*ABOUT THIS EXERCISE:* Could you repeat the records below exactly as written?

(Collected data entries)
★ ★ ★ ★

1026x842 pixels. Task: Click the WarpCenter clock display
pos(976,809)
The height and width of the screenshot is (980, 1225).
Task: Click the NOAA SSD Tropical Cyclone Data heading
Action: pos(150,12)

★ ★ ★ ★

*TASK RESULT:*
1026x842 pixels. Task: Click the WarpCenter clock display
pos(976,809)
The height and width of the screenshot is (980, 1225).
Task: Click the NOAA SSD Tropical Cyclone Data heading
Action: pos(150,12)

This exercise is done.